Thursday, September 25, 2014

It never gets easier...

I know, I know... I have been terrible about blogging lately and I apologize for that. I have just finished the first rounds of tests in college, all my drug screening/vaccinations for ER position which starts October 6th, and the other two T1Trio members have just about completed their first month of school!

Though the school year always proves to be crazy, it helps to look at the positive side of it! For one, I have already met four other Type Ones on campus!!! We eat lunch together, exchange numbers, and smile at each other when we hear the melodious sound of a pump alarm echoing in the dining common. :) 

Another bright spot is going to be Camp Marrakesh this coming October. It is a diabetes camp weekend run by the American Diabetes Association. The camp is for newly diagnosed (within 1 year of diagnosis) children and their families! This year we have been asked to be the host family!

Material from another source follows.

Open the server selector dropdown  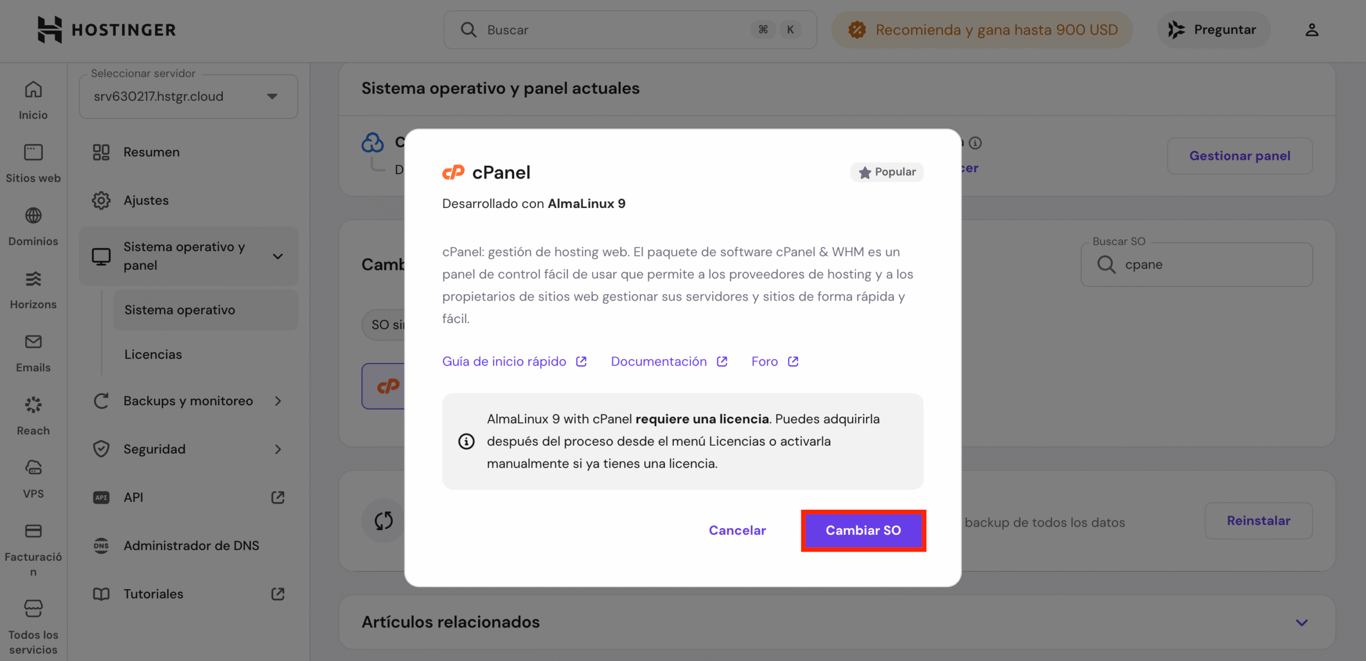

Pretty much we get to greet, speak, and interact on a personal level with the families. Our family is thrilled to take part in such an awesome opportunity. Getting to be with newly diagnosed families brings me to this question:

"How does one get past the "beginning" of their diabetic journey?"

A journey with a disease that works to ensnare your attention, joy, and hope.

 I feel like I have had diabetes for 10 years . . . in reality- its only been 1 1/2 years. That's not very long. 

At max our family has had diabetes in our life for 4 1/2 years. That's not very long either.

I look for it to get easier. Some people already assume that it is. We have three kids with the same disease, it seems like we have been dealing with this for a long time, we look like we have it all under control. 

And in a way we do. But at the same time, uncaring comments still cut, finger pricks still sting, insulin still burns, sites still become infected, insulin goes old, blood sugars go high, blood sugars go low . . . every detail of this disease still feels like a "big deal" to me. 

Will it always be this way? I'm not sure. 

I watch my new T1D friends that have this disease for 18+ years and still cringe at the pain of a finger prick, still have bad sites, and still have bad blood sugars;

But

I also see myself, my siblings, my T1 friends, and most T1s I meet have one common characteristic: we have to keep getting better.

As a fellow Blogger/D-Mom would say:

It never gets easier . . . you get better!


(Inspiration by Tina: www.stickwithitsugar.com)

Tuesday, September 9, 2014

Thankfulness Is Relief: by Tina Hatchett



Thankfulness Is Relief

There are “seasons” in life that are so difficult you simply struggle to breath.
You wonder if it will ever end.

            For some, there is no light at the end of the tunnel.  This is their life now.  The path has been set, the die cast…this cross will be carried until death.

            How do these courageous lives bear up?  Who in the face of great adversity displays strength of character, and even the will to sacrifice for the needs of other?  The reality of diabetes cannot be escaped or ignored…and yet there must be relief and rest found. 

As we see the gifts all around us, it adjusts our “lenses." It adjusts our perspectives.  It gives us hope.  It reveals love all around us… many times wearing shoe leather. 

As I have counted my numberless blessings this week, I am humbled by the love shown to us:

1.     Our children loving their new school, schedule, and friends.  Diabetes had made our world very “small.” How good it is to breath air among the living again. As our Pastor said last week, “Hope is an amazing thing!”
2.     A phone call last night from a dear friend; just calling to help the children with math homework.
3.     A bushel of beautiful homegrown apples. Applesauce that tastes like “liquid gold.”
4.     Visits from friends - both old and new - that encourage, uplift, and strengthen our family.
5.     A look that says “I believe in you.”
6.     An excellent husband: loving, patient, loyal, tireless, funny, burden bearing, always believes the best in me.  You know you married the right one when you only grow to love each other more.
7.     Friends who are willing to read the pink panther diabetes book just so they can help our children to feel safe.

As you can see, remembering brings relief. 

We are not alone. 

Trials make the relief even sweeter.  Not when this trial is over; we would prefer to fast forward this. 

The relief comes in the trial.  Relief comes from thanksgiving.